SIDBI Venture Capital is nearing the close of its third venture capital fund mopping up Rs 1,000 crore ($214 million) from domestic financial institutions and banks. The Mumbai-based firm is in the middle of documentation work pertaining the final close and may complete the process this month, said a person familar with the development. The new fund, which is double the size of SIDBI Venture Capital’s last fund, has been anchored by parent SIDBI which has committed Rs 250-300 crore in the fund.
The rest of the amount has come in as commitments from public sector banks, insurance firms and other financial institutions. The new fund will also see SIDBI Venture Capital participating in large growth capital deals along with investments in small and medium enterprises (SME).
An email sent and calls made to SIDBI VC did not elicit a response at the time of publication of this article.

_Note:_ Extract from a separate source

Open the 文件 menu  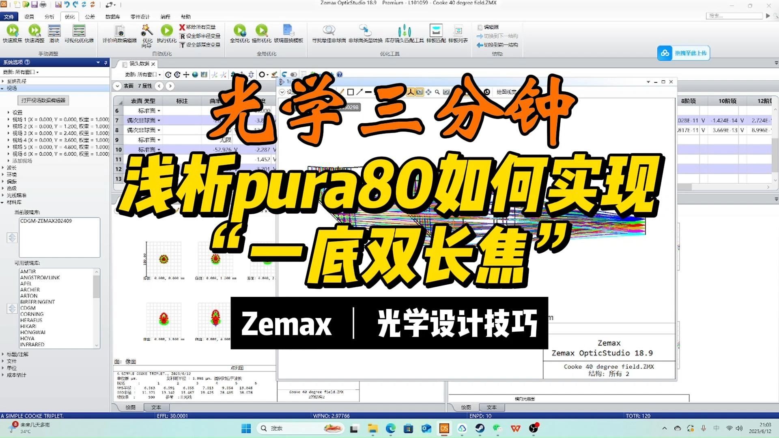pos(10,17)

SIDBI VC, which typically targeted domestic investors for fundraising, launched its third fund last year. Several other PE players like ICICI Venture, Aditya Birla Capital Advisors, Reliance Alternate Advisors and Renuka Ramnath’s Multiples Alternate Asset Management have tapped significant capital from the domestic market since last year.

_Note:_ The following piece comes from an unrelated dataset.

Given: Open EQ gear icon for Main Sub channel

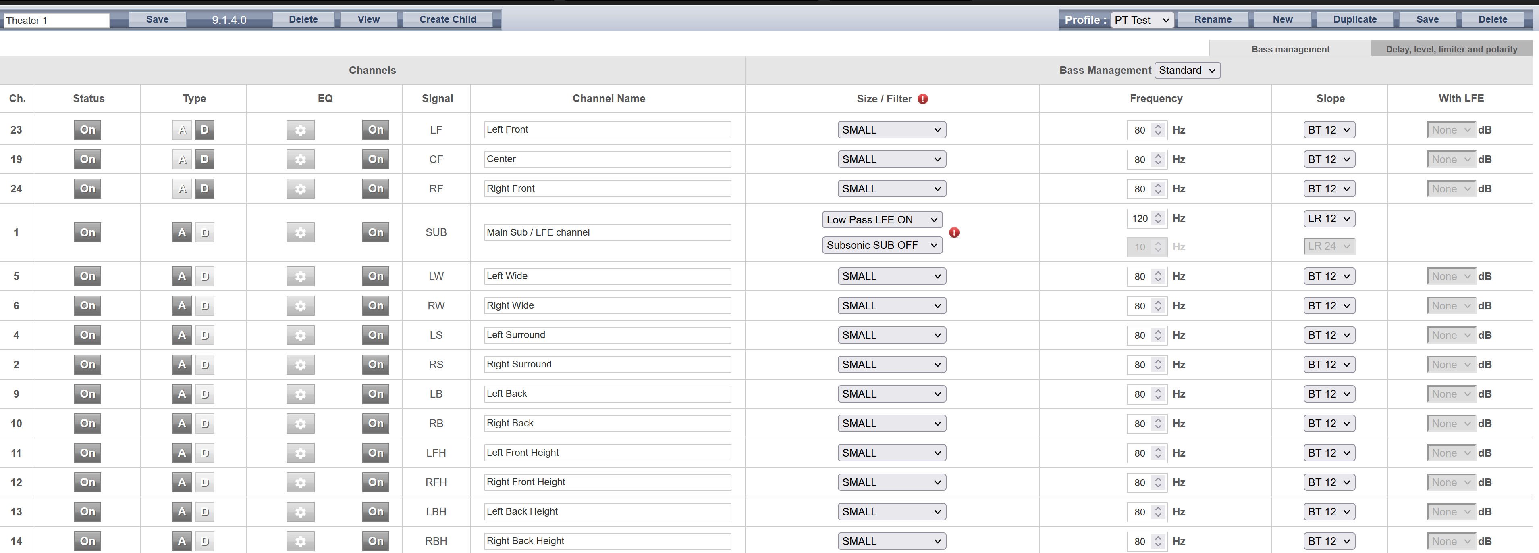Looking at the screenshot, I should [x=300, y=233].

SIDBI VC is also learned to be in in talks with various portfolio companies for promoter buyback where exits through typical routes like M&A, IPO or a secondary sale are not working out. In these situations, SIDBI VC would get returns with a cap on internal rate of return (IRR).
SIDBI VC’s first fund was called the National Venture Fund For Software and IT Industry, which was a Rs 100 crore fund with Rs 50 crore from SIDBI, Rs 30 crore from the ministry of information technology and Rs 20 crore from IDBI.
This fund has seen several exits like software firm Skelta (acquired by Invensys in Apr ’10), software training firm karROX Technologies (in which Lumis bought stake), and business intelligence firm Manthan Systems.
Its second fund, which is an SME growth fund, had a corpus of Rs 500 crore and a life size of eight years. This fund has also seen some exits.